8-K 1 dfg8k.htm DFG8K

UNITED STATES

SECURITIES AND EXCHANGE COMMISSION

Washington, D.C. 20549

________________________________

Form 8-K

Current Report

PURSUANT TO SECTION 13 OR 15(d) OF THE
SECURITIES EXCHANGE ACT OF 1934

Date of Report (Date of earliest event reported): September 27, 2006

Dollar Financial Corp.
(Exact name of registrant as specified in charter)

Not Applicable

(Former name or former address, if changed since last report)

DELAWARE
(State or Other Jurisdiction of
Incorporation or Organization)

000-50866
(Commission
file number)

23-2636866
(I.R.S. Employer
Identification
Number)

1436 Lancaster Avenue, Suite 310,
Berwyn, Pennsylvania
(Address of principal executive offices)

19312
(Zip Code)

610-296-3400
(Registrant's telephone number, including area code)

Dollar Financial Group, Inc.
(Exact name of registrant as specified in charter)

Not Applicable

(Former name or former address, if changed since last report)

NEW YORK
(State or Other Jurisdiction of
Incorporation or Organization)

333-18221
(Commission
file number)

13-2997911
(I.R.S. Employer
Identification
Number)

1436 Lancaster Avenue, Suite 310,
Berwyn, Pennsylvania
(Address of principal executive offices)

19312
(Zip Code)

610-296-3400
(Registrant's telephone number, including area code)

Check the appropriate box below if the Form 8-K filing is intended to simultaneously satisfy the filing obligation of the registrant under any of the following provisions:

o Written communications pursuant to Rule 425 under the Securities Act (17 CFR 230.425)

o Soliciting material pursuant to Rule 14a-12 under the Exchange Act (17 CFR 240.14a-12)

o Pre-commencement communications pursuant to Rule 14d-2(b) under the Exchange Act (17 CFR 240.14d-2(b))

o Pre-commencement communications pursuant to Rule 13e-4(c) under the Exchange Act (17 CFR 240.13e-4(c))

 

 

Explanatory Note

This Current Report on Form 8-K is filed by Dollar Financial Corp., a Delaware corporation (the “Company”), pursuant to Section 13 of the Securities Exchange Act of 1934, as amended (the “Exchange Act”), and by the Company's wholly-owned subsidiary, Dollar Financial Group, Inc., a New York corporation pursuant to Section 15(d) of the Exchange Act.

Item 1.01.

Entry Into a Material Definitive Agreement.

Task statement: Reproduce word for word the passage of the Form 8-K filing above from "This Current Report" to "the Exchange Act.".

Dataset excerpt:
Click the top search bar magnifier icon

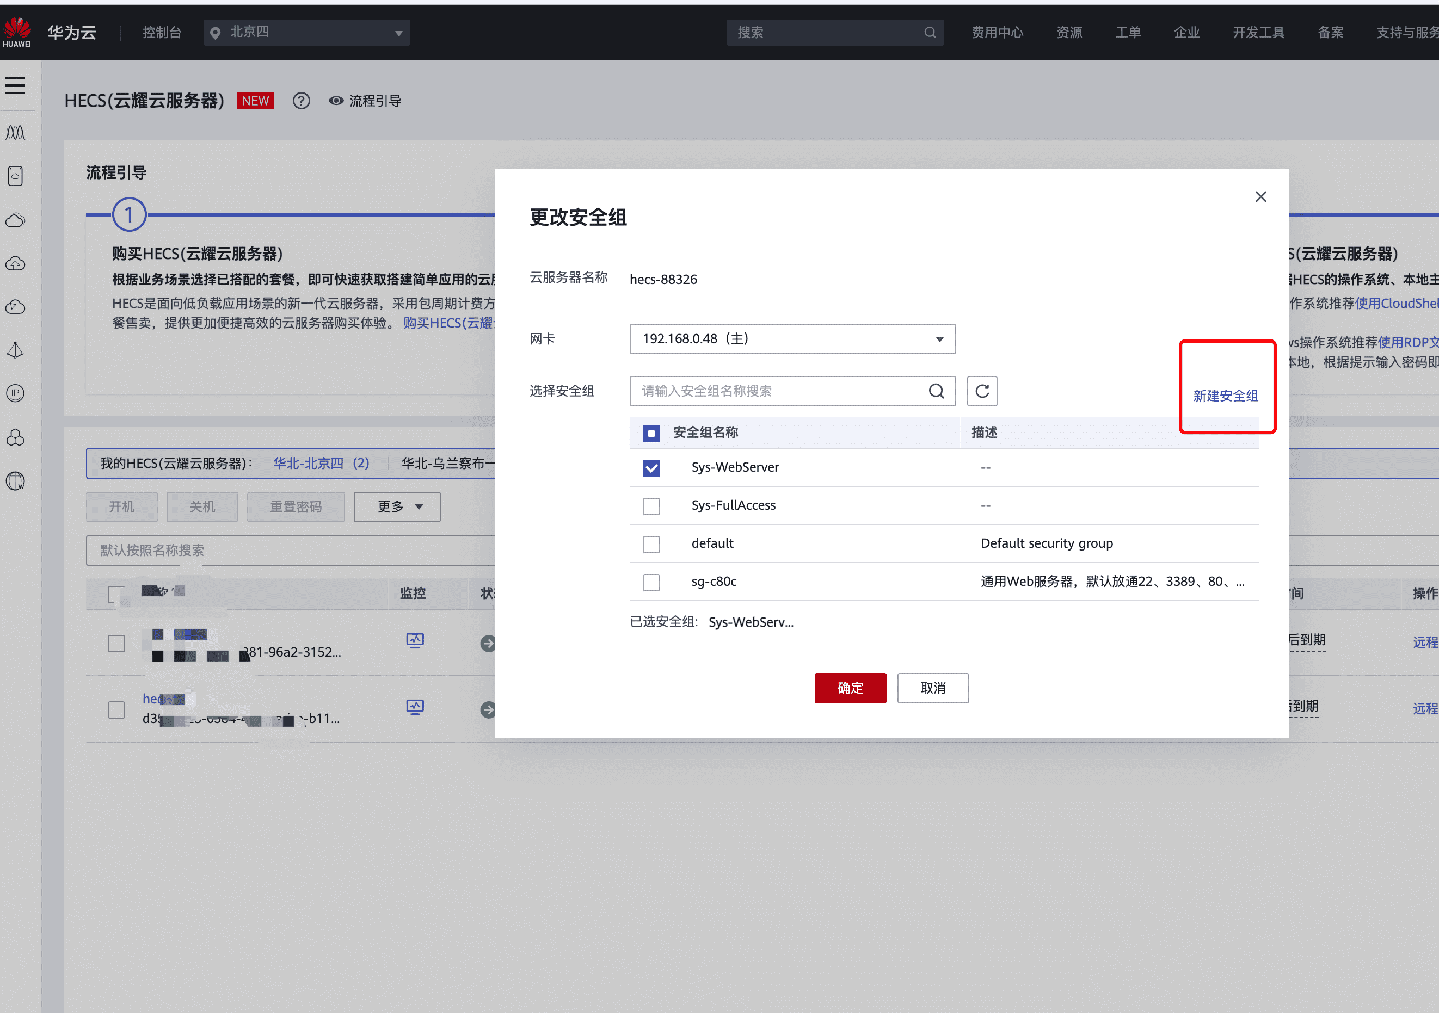tap(929, 33)
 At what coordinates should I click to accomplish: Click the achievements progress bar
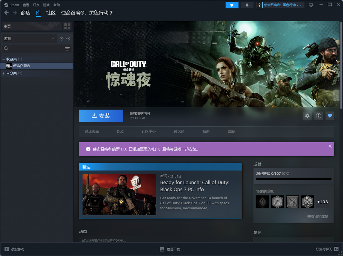294,179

Task output:
This Current Report on Form 8-K is filed by Dollar Financial Corp., a Delaware corporation (the “Company”), pursuant to Section 13 of the Securities Exchange Act of 1934, as amended (the “Exchange Act”), and by the Company's wholly-owned subsidiary, Dollar Financial Group, Inc., a New York corporation pursuant to Section 15(d) of the Exchange Act.